On Sat, 5 Aug 2006, Danny McPherson wrote:
Right, hence my point. By and large, SPs don't have the time or resources to police the greater Internet, and therefore, they respond in a very reactive fashion when some malicious activity *that* warrants action dictates. Taking out known botnet C&C infrastructure is more proactive and at least from my perspective, continues to yield a discernible impact.
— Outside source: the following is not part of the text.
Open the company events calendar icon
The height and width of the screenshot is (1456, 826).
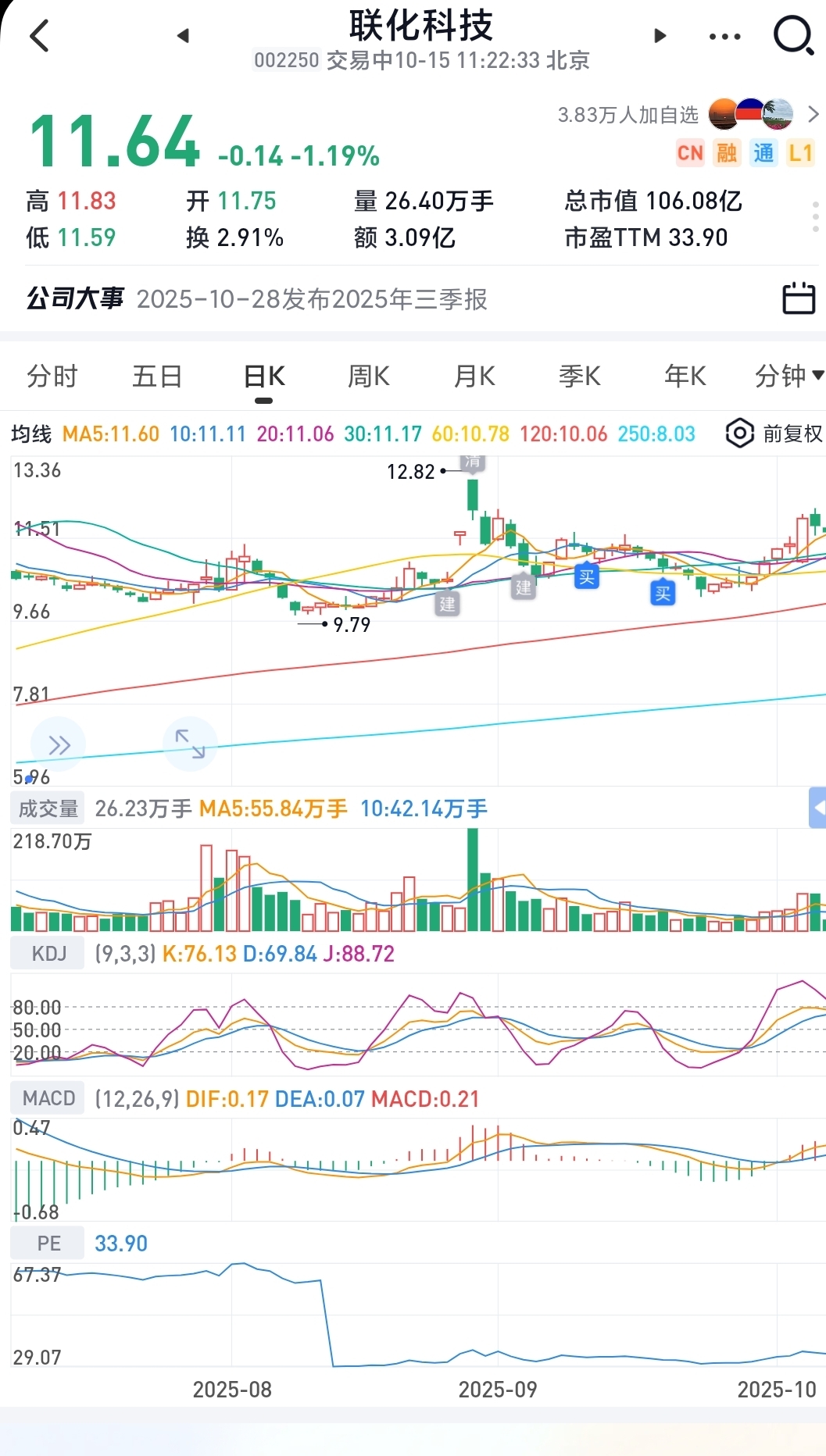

Even assuming SPs had the time and the resources, its not always clear what actions should be considered acceptable for SPs to do. If resources were the only issue, making this another "War on X" and throwing lots of money at the problem would be the answer. But that's not the right answer. People/customers seem to get just as upset with "proactive" SPs as they do with "unactive" SPs. Even if it was possible to run the Internet like the most secure closed corporate network, is that what people actually want? I know lots of vendors that would be more than happy to sell SPs lots and lots of security stuff to achieve that ;-) Hopefully, by their nature SPs will always be a bit reactive. Unless I want them to, I don't want SPs messing with my traffic. Its my right to connect anything I want, send anything I want, do anything I want with my Internet connection. On the other hand, when I do complain I want the SP to instantly be able to stop anything I don't want, even when I don't know what it is, and be able to track every bad thing that every happened even before I knew it was bad but not keep records of what anyone has done. And of course, I don't think I should pay extra for it. Railroads have the railroad police. The Post Office has postal inspectors. Do we want to give ISP security the power to arrest people? There are probably some security officers at SPs that would love to bust some doors down and slap handcuffs on a few people.